Trees create leaves to serve their needs and they discard them without remorse when the time comes. Having created them they are within their rights to discard them. The leaf is not an individual in its own right but a part of the tree. (I can see certain interests using this as an analog for “job creation and job destruction”. Looking into that is another topic for another time.)
Leaves are ephemeral to trees as trees are ephemeral to geology.
There is, however, a more salient point : a tree is an intelligent system. Within the limitations of its situation a tree demonstrates a profound level of intelligence. Seeing the vast intelligence there should remind us that we ourselves possess an even greater magnitude of awareness without even considering “education”. We are born very, very smart.
More Winter Fun
Well, the storm that is not peripheral decided to come to town today. Starting at about noon we began to see significant accumulations around our building here in Silver Spring. We made our usual trip to Annapolis to do weekly shopping - early - and most of the way home before running into a traffic jam getting off of the freeway and on to New Hampshire Ave.

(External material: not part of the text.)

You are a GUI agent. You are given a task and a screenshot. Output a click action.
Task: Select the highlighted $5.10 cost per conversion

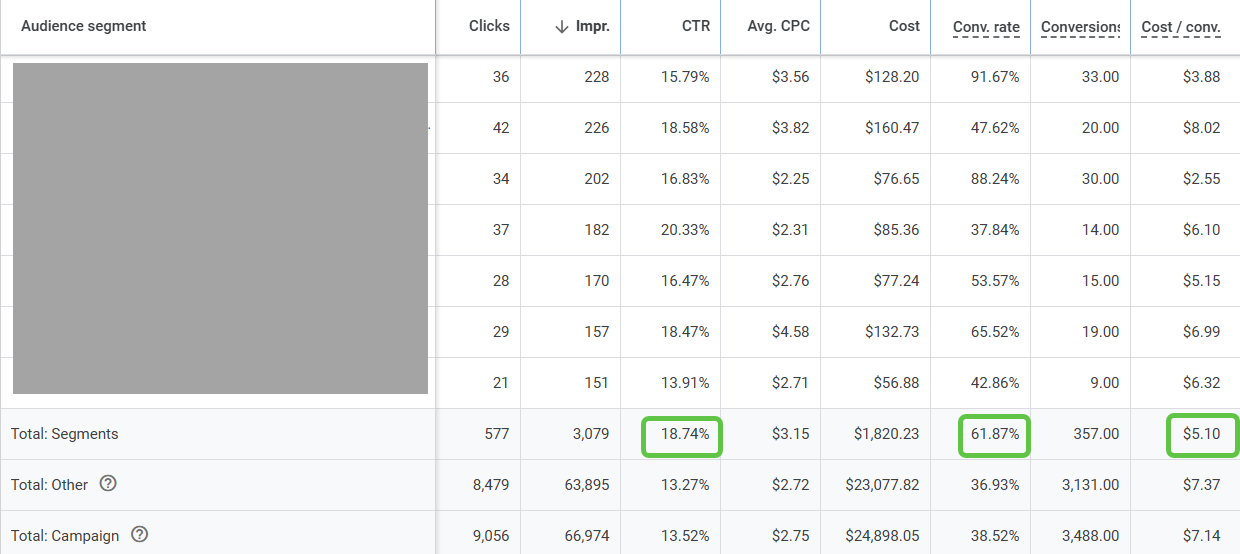click(x=1201, y=435)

About 1/3 of the travel time was getting half a kilometer onto the exit.
Near our building there is another little hill, a bit steeper than the one next door, which leads down to New Hampshire Ave., and the challenge this time was not getting up that hill to get home but getting around the mini van which was not able to navigate the hill. Fortunately, I had found this work-around several years back when I drove home from Penn State in a veritable blizzard.
We came up an alternate street where the incline was quite a bit less and there was no traffic at all. This storm is not supposed to let up until the wee-small hours of Sunday morning, and - just to stay consistent for bizarreness of our weather this season - its last several hours of life will be as rain and freezing rain.
I wouldn’t really care, but Alana needs to get to a meeting in West Virginia Sunday afternoon and, of course, up there that will all be snow. Who knows what the roads will look like ?
So - it’s nice to get something that decisively looks like a storm (even with the caveat at the end), but I dread facing the mountain roads in West Virginia tomorrow afternoon.
Puny mayhem
Some kind of arctic blast blew through here at around 8:00 p.m. “What’s going on outside the window ?” Alana asks.
“How do I know ? I’m in the kitchen,” I respond.
Wander over to the door on to the lanai and now I see what she means. Visibility zero. It looks like a snow blower - I’ve never seen weather like this in my life. Reminds me of the winter storm scene from “March of the Penguins."
After midnight now and the temperature has dropped to -8C, heading for a low of -13C overnight, and the puny amount of snow that got deposited early in the evening has turned the neighboring apartment complex into the Ice Capades.
Seriously, there is a Montgomery County fire truck that cannot get up the little hill that always gives our neighbors trouble when it hasn’t been salted. This is a really little hill, honestly - maybe a 5 degree incline. But when it’s covered with ice it might as well be Mount Everest.
This is the way the whole season has been - occasional freak storms that create havoc out of ridiculous metrics - this is less than an inch of snow but it’s brought traffic accidents and mayhem.
I can’t imagine what it must be like in Boston.
No power outage so far, thank goodness, despite the 60 mph winds which just keep coming.
One more shot of Aquavit, I think, before I call it a night.